Yukarıda verilen kısa bilgilerden anlaşılabileceği üzere SWIFT, kuruluş amacına uygun olarak uluslararası ödemelerin hızlı ve verimli şekilde yapılabilmesi için tasarlanmıştır.  Ancak geçmişteki örnekler, SWIFT’in görünüşte bağımsız olmasına rağmen, bir silah olarak da kullanılabileceğini göstermektedir. Örneğin, 2012 yılında SWIFT, Amerika Birleşik Devletleri (ABD) ve Avrupa Birliği’nin (AB) baskısı altında, İran’ın üyeliğinin Amerika ve Avrupa'nın uyguladığı yaptırımları ihlal ettiğini kabul etti ve bunun sonucunda yaptırım uygulanan İran bankalarının sisteme erişimini askıya aldı. SWIFT verdiği kararı şu açıklamayla duyurdu:

“Belçika Hazinesi tarafından onaylanan yeni Avrupa Birliği Konseyi kararı, SWIFT gibi şirketlerin AB yaptırımına tabi İran bankalarına özel mali mesajlaşma hizmeti sağlamaya devam etmesini yasaklamaktadır. SWIFT, Belçika yasalarına göre kurulmuştur ve genel merkezine ev sahipliği yapan ülke tarafından alınan karara uymak zorundadır.  Bu AB kararı, SWIFT’i hareke geçmeye zorlar.  SWIFT için, bankaların sisteme erişimini kesmek, olağandışı ve benzeri görülmemiş bir adımdır. Bu, İran’a uygulanan mali yaptırımların yoğunlaştırılmasına yönelik uluslararası ve çok taraflı tutumların doğrudan bir sonucudur. SWIFT, yönettiği ve yetkili düzenleyici makamlardan hakkında onay aldığı geçerli birçok yargı hükümlerinin tüm uygulanabilir yaptırım düzenlemelerine tamamen uymuş ve her zaman da öyle olmuştur.  Küresel çapta güvenli mesajlaşma hizmeti sağlayıcısı olarak SWIFT, üyesi olan bankaların mesajlarında yer alan temel mali işlemlere dahil olmamakta ve bunlar üzerinde kontrol yetkisi bulunmamaktadır.[3]

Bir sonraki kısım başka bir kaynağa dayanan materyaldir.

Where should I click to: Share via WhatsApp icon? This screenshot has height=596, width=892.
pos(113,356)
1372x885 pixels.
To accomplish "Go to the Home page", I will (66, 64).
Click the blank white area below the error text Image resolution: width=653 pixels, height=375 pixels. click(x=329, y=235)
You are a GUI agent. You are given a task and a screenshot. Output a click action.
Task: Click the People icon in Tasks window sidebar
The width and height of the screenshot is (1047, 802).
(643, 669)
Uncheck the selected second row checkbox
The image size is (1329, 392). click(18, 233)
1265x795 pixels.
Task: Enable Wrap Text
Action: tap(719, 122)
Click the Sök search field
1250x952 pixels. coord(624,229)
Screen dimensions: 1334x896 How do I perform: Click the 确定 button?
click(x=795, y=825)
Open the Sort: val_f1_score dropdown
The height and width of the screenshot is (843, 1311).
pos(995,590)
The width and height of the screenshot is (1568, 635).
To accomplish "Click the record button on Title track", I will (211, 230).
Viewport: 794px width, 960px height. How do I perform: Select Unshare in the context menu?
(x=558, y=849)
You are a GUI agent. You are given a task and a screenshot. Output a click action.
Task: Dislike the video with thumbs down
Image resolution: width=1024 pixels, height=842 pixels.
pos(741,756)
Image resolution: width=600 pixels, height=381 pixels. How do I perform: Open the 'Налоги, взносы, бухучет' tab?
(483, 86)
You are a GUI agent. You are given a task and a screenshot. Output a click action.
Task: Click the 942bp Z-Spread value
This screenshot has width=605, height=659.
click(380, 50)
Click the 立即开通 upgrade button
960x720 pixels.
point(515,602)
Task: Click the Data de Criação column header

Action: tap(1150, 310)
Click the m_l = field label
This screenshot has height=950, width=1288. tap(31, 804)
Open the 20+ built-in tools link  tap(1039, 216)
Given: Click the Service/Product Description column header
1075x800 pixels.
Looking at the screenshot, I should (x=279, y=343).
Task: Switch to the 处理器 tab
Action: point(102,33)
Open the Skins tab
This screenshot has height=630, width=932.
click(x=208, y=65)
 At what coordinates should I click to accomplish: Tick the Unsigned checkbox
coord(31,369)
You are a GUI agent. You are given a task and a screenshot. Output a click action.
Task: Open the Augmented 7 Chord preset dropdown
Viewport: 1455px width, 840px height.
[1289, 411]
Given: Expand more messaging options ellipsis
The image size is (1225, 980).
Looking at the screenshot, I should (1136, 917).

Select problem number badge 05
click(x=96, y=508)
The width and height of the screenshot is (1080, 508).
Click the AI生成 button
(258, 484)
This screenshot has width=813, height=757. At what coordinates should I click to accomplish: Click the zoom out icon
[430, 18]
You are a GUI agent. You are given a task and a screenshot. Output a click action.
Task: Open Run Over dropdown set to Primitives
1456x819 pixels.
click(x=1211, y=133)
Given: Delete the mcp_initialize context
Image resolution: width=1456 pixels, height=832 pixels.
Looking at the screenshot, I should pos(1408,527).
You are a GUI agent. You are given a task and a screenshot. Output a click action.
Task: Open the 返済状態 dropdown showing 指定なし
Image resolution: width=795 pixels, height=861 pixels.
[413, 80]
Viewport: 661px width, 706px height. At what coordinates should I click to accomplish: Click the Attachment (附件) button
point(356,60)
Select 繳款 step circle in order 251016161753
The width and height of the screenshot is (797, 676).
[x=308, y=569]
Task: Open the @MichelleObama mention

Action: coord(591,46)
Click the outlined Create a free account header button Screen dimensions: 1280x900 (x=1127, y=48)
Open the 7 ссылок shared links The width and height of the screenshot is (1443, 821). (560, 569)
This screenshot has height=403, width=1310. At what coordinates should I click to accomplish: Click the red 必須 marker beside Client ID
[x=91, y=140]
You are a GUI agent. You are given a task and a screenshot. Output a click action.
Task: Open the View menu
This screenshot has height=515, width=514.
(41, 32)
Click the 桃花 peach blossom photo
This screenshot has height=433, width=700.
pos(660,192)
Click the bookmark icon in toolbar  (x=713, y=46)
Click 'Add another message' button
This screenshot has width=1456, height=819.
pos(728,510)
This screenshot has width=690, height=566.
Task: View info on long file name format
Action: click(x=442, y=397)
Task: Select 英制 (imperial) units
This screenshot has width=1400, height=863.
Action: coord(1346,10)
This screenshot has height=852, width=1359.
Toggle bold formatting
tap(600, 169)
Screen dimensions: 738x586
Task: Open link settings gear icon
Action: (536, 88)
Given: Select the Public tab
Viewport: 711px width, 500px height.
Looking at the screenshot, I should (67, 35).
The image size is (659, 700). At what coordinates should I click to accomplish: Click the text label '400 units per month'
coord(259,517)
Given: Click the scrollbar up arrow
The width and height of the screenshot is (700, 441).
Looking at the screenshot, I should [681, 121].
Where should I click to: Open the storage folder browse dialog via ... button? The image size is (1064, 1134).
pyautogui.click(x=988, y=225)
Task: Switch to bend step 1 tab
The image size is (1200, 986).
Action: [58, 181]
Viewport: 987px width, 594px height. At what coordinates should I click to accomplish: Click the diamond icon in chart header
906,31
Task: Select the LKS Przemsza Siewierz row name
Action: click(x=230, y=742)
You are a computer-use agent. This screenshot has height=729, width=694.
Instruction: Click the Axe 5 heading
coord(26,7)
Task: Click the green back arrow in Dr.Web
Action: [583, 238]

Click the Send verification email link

Diğer yandan, Türkiye de dahil olmak üzere AB dışı ülkeleri çeşitli konularda yaptırım uygulamakla tehdit eden sayısız kararlarıyla tanınan Avrupa Birliği Parlamentosu, Rusya’nın SWIFT ağından çıkarılmasını öneren kararlar da kabul etmiştir. Örneğin, “Rusya’nın Ukrayna sınırına askeri yığınak yapmasına ve Çek Cumhuriyeti’ne yönelik Rus saldırılarına dair Alexei Navalny davası”na ilişkin 29 Nisan 2021 tarihli Parlamento Kararı’nda,  “Rusya’nın SWIFT ödeme sisteminden çıkarılması gerektiği” vurgulanmıştır.[4] Ayrıca “Ukrayna sınırında ve Rusya’nın işgali altındaki Ukrayna topraklarında durum” hakkında 16 Aralık 2021 tarihinde aldığı kararda AB Parlamentosu, Rusya’yı bir kez daha “SWIFT ödeme siteminden çıkartmakla, dolayısıyla Rus şirketlerini uluslararası mali piyasanın dışında bırakmakla” tehdit etmiştir.[5] AB Parlamentosu’nun basın açıklamasına göre karar, 548 lehte, 69 aleyhte ve 54 çekimser oyla kabul edilmiştir.[6]

AB Parlamentosu’nun bu tehditlerine ek olarak, ABD Başkanı Joe Biden’ın Rusya Devlet Başkanı Vladimir Putin ile yaptığı video konferans görüşmesi hakkındaki 7 Aralık 2021 tarihli ABD Beyaz Saray basın açıklamasına göre, Biden Putin’e, ABD’nin ve Avrupalı müttefiklerinin Rusya’nın Ukrayna’yı çevreleyen birliklerini artırmasından endişe duyduğunu ve “askeri tırmanma durumunda ABD ve müttefiklerinin ağır ekonomik ve diğer önlemlerle karşılık vereceğini” açıkça belirtmiştir.[7]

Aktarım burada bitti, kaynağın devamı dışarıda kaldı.